In the BMC Medical Research study, the researchers also looked at the impact of doing whole-genome sequencing instead of exome sequencing. Adams said that he thinks whole-genome sequencing will eventually replace exome sequencing because it does enable the detection of variants in non-coding regions, but for clinical purposes, there is already such a large infrastructure around exome sequencing and currently much of the additional information that whole-genome sequencing can add is not well understood.

Other groups are also looking at methods to boost the diagnostic rate of exome sequencing, including re-analyzing data and using matchmaking tools to find cases. In addition, Personalis, as well as some academic groups, such as Emory and Baylor, have looked to improve on clinical exome sequencing by adding in coverage of medically relevant regions of the exome that may be missed by off-the-shelf capture kits.

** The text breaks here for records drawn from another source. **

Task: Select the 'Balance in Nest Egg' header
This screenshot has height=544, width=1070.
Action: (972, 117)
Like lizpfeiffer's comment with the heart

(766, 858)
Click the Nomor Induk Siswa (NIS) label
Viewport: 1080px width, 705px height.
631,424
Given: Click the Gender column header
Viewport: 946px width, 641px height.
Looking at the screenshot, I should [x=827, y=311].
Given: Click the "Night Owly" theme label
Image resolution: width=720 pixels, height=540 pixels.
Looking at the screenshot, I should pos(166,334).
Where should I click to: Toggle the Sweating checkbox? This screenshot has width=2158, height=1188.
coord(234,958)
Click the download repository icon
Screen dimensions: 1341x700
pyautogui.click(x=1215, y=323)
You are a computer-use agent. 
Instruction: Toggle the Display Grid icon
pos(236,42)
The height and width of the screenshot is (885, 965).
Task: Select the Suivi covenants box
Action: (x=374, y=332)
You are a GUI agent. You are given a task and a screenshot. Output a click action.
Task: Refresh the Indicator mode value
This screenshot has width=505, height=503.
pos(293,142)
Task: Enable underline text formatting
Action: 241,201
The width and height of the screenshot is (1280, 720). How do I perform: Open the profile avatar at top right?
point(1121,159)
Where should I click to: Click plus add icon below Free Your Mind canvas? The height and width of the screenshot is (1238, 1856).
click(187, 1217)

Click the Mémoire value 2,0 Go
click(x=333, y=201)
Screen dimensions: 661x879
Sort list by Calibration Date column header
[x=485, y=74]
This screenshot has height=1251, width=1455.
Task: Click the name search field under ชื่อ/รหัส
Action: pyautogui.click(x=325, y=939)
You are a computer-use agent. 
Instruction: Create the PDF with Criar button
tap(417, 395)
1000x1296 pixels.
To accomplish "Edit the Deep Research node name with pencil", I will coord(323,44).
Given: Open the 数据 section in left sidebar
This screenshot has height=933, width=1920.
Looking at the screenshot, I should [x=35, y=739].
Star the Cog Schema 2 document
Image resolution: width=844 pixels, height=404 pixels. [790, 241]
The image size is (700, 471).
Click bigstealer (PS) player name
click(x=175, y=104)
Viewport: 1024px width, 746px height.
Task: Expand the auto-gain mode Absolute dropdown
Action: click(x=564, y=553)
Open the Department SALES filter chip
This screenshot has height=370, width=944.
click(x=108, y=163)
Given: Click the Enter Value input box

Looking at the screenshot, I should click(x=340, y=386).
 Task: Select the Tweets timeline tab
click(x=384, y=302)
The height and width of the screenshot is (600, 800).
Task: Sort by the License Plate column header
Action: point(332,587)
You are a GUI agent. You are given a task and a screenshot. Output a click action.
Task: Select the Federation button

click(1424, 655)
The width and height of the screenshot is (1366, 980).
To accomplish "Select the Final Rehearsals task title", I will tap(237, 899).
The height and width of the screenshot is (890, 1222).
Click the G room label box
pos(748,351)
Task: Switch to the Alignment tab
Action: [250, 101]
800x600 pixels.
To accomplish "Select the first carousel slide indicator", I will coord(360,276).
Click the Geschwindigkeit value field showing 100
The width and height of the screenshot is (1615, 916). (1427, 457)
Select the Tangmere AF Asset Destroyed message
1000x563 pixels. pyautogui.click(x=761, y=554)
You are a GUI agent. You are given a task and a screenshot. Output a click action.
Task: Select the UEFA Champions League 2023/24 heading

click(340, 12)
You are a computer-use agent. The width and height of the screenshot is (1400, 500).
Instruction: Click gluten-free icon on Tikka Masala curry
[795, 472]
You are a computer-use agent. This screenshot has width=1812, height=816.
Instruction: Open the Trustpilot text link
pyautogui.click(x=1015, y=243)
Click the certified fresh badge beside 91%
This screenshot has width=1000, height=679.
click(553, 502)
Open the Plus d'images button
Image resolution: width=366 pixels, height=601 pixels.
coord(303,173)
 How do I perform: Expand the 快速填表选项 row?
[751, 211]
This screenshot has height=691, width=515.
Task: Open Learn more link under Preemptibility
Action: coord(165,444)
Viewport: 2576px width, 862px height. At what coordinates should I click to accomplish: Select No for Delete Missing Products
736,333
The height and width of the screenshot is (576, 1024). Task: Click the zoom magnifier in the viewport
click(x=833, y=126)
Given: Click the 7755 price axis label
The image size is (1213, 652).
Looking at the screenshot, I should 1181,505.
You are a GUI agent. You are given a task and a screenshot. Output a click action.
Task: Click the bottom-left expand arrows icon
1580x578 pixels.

Adams said that these so-called "medical exomes" have been "quite successful." Those approaches, however, are still focused on a clinical analysis, while the UDP group wants to figure out additional techniques to extend the analysis for research when a clinical test turns up negative. "There's a growing distinction between clinical analysis versus research analysis," Adams said. Clinical tests will not add analyses that take away from the efficiency of the test or increase the number of false positives, but for research, "that's reasonable to do when the clinical analysis doesn't find an answer," Adams said.